Riperton may have been initially horrified by the risqué sexual connotations of ‘Inside My Love’ but recorded the song and it became a Top 30 US R&B hit. Says Ware: “The first week it was out I was driving down La Brea in California and a DJ was playing it on KTLH. He played the record and then stopped it almost before it got to the end and said ‘hang on, let’s run this back again. I want you all to listen to this. I’m not sure if I’m getting this. Is Minnie really inviting us inside her?’ I laughed but then I was kind of slightly pissed because I wanted people to reach for the better part of it.”
As for Riperton, who died of breast cancer in 1979, she has a special place in Leon Ware’s heart. “I had the blessing and the gift of her friendship and she was a fan of mine,” he says. “She became a large part of my family. I was with her when she made transition. We were very close. She was like a sister – she was sweet, very loving, and a very maternal woman.
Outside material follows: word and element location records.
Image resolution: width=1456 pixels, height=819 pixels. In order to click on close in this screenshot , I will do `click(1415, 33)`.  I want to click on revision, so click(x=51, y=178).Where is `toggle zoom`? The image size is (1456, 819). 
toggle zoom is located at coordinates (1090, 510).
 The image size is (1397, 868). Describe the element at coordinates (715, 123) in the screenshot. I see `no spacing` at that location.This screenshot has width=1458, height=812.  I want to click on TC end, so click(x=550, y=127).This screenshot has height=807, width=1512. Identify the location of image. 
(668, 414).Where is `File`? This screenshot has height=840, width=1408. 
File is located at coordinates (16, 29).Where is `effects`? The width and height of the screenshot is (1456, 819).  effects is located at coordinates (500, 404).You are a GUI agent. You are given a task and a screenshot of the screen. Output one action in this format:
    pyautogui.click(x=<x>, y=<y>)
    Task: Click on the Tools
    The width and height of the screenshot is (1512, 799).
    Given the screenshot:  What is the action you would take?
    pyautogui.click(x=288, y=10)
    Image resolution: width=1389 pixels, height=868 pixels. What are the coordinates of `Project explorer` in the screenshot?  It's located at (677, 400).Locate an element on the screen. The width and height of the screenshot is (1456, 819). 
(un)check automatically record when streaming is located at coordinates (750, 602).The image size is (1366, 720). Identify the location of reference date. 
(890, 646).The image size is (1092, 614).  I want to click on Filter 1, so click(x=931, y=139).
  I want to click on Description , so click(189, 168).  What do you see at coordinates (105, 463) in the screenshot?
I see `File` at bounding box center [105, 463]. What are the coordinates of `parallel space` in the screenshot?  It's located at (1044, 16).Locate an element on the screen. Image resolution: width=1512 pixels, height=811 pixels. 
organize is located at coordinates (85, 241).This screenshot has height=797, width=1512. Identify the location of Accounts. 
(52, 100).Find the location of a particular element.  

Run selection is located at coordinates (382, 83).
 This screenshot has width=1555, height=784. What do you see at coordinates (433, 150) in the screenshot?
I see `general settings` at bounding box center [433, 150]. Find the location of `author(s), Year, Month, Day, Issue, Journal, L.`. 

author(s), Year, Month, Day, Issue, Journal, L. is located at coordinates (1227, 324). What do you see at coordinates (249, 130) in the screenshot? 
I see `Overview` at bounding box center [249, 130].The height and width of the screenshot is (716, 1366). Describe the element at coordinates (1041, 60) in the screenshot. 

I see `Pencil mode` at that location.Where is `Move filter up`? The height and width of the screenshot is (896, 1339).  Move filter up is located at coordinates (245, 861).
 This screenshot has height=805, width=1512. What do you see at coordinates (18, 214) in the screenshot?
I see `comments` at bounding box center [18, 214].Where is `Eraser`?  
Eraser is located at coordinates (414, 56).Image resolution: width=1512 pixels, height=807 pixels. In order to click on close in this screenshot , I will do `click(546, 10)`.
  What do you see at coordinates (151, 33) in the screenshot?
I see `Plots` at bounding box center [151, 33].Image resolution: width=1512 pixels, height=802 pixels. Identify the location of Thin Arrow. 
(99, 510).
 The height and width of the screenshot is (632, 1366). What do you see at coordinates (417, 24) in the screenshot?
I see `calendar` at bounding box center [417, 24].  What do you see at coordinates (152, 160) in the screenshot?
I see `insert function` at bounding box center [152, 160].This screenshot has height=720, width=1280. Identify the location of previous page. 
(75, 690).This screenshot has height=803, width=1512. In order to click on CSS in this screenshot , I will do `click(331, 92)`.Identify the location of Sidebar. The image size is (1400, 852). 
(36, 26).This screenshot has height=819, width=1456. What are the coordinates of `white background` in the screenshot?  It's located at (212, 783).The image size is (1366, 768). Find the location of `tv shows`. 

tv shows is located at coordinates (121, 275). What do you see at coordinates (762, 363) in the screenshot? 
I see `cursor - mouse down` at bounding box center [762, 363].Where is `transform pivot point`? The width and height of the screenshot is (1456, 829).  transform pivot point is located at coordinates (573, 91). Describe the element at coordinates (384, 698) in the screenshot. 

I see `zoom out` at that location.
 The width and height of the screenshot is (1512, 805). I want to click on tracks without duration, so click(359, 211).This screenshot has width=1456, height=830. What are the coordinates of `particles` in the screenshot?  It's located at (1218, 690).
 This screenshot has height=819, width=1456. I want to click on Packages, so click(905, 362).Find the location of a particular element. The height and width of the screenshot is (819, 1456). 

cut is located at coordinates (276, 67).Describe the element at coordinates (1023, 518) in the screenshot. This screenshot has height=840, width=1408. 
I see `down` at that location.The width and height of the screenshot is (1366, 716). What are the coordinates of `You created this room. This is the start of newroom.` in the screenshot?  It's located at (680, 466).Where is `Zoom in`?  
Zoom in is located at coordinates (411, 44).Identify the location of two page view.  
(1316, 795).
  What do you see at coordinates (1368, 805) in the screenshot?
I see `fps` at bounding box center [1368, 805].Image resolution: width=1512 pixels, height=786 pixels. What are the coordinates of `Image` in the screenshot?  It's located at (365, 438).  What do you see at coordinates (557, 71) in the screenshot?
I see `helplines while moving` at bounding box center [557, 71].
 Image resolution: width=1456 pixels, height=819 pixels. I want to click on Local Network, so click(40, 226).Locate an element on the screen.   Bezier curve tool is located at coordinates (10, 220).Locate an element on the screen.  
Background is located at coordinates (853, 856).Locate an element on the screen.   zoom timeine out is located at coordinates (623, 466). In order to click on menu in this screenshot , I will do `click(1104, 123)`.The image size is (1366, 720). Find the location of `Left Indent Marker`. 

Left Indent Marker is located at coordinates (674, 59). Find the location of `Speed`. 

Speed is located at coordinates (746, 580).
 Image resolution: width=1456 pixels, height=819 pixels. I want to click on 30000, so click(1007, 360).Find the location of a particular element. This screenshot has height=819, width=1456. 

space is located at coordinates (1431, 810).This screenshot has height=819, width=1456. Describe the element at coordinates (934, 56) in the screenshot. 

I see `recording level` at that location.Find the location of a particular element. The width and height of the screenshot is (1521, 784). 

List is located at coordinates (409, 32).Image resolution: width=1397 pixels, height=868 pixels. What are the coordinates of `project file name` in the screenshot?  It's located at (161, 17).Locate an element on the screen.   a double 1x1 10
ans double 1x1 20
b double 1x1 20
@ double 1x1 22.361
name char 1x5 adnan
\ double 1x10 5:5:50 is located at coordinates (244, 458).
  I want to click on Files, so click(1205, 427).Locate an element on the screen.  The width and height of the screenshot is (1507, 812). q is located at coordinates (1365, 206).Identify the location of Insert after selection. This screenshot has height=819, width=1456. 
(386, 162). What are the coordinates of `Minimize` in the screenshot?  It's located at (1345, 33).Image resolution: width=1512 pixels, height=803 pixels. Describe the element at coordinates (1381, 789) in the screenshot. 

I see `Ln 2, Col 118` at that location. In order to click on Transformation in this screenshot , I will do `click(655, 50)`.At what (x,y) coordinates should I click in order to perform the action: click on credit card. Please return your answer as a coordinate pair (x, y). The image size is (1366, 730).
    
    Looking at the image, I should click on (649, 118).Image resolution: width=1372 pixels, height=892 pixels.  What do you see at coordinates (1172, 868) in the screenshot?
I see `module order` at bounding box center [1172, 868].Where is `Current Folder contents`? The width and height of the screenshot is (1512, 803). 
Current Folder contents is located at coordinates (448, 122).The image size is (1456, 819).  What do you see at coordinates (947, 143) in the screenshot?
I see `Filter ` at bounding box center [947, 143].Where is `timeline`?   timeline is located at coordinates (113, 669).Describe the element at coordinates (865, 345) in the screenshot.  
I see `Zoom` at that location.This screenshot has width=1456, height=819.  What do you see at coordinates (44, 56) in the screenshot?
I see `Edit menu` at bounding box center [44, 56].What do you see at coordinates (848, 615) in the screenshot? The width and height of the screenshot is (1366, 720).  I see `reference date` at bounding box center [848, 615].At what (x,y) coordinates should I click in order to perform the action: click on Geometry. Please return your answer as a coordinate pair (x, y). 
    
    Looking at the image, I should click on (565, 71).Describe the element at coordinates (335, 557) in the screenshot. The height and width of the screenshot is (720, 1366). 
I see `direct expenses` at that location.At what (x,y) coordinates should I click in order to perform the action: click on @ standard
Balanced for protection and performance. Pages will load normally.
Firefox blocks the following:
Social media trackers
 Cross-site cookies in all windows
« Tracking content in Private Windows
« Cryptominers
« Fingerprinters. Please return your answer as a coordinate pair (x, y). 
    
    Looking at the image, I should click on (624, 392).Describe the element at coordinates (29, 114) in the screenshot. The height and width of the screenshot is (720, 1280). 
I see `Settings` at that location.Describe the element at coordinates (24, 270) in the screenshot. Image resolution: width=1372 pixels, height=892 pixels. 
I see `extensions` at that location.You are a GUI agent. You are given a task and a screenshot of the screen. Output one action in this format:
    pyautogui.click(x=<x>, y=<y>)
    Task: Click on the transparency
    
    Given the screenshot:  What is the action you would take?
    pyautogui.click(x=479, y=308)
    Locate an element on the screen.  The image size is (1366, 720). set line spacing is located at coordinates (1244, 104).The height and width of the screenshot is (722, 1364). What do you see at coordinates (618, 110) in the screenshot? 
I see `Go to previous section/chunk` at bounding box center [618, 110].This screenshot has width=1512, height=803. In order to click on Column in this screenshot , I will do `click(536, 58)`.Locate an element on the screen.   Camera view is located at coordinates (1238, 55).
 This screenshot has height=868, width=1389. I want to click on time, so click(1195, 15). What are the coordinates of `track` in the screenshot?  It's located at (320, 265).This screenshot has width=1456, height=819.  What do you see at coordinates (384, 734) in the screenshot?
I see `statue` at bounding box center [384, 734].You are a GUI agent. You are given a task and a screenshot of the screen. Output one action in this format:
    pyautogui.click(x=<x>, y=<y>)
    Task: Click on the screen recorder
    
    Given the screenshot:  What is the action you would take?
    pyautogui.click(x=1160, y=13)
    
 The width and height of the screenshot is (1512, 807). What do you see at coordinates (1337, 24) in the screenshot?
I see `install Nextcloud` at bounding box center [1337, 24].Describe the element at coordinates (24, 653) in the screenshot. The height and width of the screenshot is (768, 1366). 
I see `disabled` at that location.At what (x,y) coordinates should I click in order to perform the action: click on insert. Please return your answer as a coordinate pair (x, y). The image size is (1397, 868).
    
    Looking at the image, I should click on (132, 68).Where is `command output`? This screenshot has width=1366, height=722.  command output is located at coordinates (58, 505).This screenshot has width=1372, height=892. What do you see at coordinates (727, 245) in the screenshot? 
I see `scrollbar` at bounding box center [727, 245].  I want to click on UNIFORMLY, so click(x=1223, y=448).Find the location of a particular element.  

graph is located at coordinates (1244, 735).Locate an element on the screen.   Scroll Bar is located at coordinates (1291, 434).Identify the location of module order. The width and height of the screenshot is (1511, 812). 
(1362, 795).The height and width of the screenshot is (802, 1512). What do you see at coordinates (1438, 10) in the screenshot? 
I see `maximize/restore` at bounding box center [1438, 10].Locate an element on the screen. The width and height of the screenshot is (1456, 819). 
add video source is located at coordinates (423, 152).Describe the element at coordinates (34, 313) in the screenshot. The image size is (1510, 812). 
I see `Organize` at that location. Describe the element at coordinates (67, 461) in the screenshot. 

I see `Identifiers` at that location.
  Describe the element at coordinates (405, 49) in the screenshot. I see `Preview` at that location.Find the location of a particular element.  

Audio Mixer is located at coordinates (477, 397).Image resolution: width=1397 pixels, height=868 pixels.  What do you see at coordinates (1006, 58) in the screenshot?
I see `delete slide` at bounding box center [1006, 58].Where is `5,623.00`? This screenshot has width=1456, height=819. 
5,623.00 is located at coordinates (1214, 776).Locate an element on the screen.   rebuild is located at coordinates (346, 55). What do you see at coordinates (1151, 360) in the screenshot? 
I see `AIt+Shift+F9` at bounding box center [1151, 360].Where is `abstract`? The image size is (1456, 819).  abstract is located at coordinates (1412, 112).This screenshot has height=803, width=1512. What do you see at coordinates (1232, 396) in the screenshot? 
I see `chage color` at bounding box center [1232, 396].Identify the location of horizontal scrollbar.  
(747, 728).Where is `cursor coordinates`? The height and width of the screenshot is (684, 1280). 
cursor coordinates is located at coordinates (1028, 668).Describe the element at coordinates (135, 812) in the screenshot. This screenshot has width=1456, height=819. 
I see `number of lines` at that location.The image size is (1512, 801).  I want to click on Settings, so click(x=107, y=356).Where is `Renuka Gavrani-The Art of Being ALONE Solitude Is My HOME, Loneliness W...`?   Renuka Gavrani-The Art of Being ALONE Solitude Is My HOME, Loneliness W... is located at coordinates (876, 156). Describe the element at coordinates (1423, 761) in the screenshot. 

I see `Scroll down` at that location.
She mothered the world that was in her presence. She still lives with me. In my mind, Minnie and Marvin (Gaye) are never gone: their essence, their spirit, their whole being is a part of your psyche, a part of your soul and a part of everything that you are.”
Despite having a fascinating past, Leon Ware’s primary focus is now the future. To the relief of soul music fans, he’s not contemplating retirement just yet, and is wholly devoted to his art: “As long as the oxygen flows through my system I’ll be putting out music” he says defiantly. He’s already contemplating the follow-up album to ‘Moon Ride’ – “I have half my next project in my head” – and reveals he’s preparing to publish a book. “It’s actually a children’s adventure book that I’ve been writing for several years that I’m about to finish,” he discloses. “I have a Parisian co-writer and a Dutch illustrator so it’s going to come out in three different languages.”
With his creativity undimmed and a clean bill of health, there’s no doubt that Leon Ware seems to be enjoying the ride of his life. Long may he continue to do so.

‘Moon Ride’ is out now on Stax/Concord.